Histone H1 is one of the five main histone protein families which are components of chromatin in eukaryotic cells. Though highly conserved, it is nevertheless the most variable histone in sequence across species.

Structure

Metazoan H1 proteins feature a central globular "winged helix" domain and long C- and short N-terminal tails. H1 is involved with the packing of the "beads on a string" sub-structures into a high order structure, whose details have not yet been solved.[1] H1 found in protists and bacteria, otherwise known as nucleoprotein HC1/HC2, lack the central domain and the N-terminal tail.[2]

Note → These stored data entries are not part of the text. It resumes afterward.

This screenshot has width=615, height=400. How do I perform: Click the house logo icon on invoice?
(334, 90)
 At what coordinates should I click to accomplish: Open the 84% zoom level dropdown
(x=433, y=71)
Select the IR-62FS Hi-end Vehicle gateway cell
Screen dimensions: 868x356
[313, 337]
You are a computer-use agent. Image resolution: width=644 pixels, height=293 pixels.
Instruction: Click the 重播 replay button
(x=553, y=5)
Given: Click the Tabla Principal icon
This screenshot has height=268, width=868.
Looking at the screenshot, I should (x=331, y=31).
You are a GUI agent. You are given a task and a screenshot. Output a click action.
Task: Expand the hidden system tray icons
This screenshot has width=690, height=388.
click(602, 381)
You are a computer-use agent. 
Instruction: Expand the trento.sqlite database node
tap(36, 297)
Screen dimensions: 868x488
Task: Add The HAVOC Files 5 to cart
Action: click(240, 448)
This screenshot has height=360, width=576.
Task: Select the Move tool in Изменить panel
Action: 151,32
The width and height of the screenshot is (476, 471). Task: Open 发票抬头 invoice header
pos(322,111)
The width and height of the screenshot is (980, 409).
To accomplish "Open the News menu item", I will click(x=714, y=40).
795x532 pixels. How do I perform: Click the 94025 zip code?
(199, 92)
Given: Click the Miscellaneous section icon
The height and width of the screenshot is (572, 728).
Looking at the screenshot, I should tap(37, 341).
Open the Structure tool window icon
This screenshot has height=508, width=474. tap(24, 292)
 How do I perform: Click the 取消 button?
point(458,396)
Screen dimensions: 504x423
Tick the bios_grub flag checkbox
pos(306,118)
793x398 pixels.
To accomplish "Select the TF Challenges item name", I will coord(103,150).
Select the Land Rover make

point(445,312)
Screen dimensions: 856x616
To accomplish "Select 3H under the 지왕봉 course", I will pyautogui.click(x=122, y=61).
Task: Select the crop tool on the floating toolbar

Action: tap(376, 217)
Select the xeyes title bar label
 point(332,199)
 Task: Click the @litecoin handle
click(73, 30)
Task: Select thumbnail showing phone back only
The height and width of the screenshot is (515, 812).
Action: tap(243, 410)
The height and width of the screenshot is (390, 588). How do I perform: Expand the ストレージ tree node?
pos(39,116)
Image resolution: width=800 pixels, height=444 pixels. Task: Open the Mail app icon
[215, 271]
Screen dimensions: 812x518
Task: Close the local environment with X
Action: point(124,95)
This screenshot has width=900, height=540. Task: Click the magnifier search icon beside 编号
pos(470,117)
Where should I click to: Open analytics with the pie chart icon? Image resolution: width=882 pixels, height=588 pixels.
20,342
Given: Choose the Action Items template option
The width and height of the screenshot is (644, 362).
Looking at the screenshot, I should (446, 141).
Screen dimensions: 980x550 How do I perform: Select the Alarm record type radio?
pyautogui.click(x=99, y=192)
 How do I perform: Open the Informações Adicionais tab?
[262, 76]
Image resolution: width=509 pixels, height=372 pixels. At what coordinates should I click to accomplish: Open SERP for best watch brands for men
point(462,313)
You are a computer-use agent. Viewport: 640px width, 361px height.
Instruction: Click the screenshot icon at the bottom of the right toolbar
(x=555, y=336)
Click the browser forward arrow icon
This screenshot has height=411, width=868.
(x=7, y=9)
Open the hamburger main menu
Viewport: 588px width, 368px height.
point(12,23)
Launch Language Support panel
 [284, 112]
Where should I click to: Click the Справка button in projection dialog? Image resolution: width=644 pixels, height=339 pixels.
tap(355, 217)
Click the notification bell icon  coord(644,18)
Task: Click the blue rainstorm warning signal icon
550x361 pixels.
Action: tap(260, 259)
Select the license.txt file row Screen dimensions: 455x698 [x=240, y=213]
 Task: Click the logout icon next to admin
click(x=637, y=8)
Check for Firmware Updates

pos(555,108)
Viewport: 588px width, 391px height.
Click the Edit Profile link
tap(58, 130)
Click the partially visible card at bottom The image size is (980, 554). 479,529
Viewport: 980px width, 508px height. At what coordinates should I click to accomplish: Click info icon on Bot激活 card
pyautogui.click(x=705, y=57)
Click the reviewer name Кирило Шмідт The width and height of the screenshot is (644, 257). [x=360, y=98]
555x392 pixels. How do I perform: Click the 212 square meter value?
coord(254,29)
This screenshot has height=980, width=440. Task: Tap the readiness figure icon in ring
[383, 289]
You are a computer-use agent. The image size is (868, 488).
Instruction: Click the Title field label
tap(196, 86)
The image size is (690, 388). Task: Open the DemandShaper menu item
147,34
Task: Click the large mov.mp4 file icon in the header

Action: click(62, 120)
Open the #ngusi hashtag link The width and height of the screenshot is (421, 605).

H1 is less conserved than core histones. The globular domain is the most conserved part of H1.[3]

Function

Unlike the other histones, H1 does not make up the nucleosome "bead". Instead, it sits on top of the structure, keeping in place the DNA that has wrapped around the nucleosome. H1 is present in half the amount of the other four histones, which contribute two molecules to each nucleosome bead. In addition to binding to the nucleosome, the H1 protein binds to the "linker DNA" (approximately 20-80 nucleotides in length) region between nucleosomes, helping stabilize the zig-zagged 30 nm chromatin fiber.[3] Much has been learned about histone H1 from studies on purified chromatin fibers. Ionic extraction of linker histones from native or reconstituted chromatin promotes its unfolding under hypotonic conditions from fibers of 30 nm width to beads-on-a-string nucleosome arrays.[4][5][6]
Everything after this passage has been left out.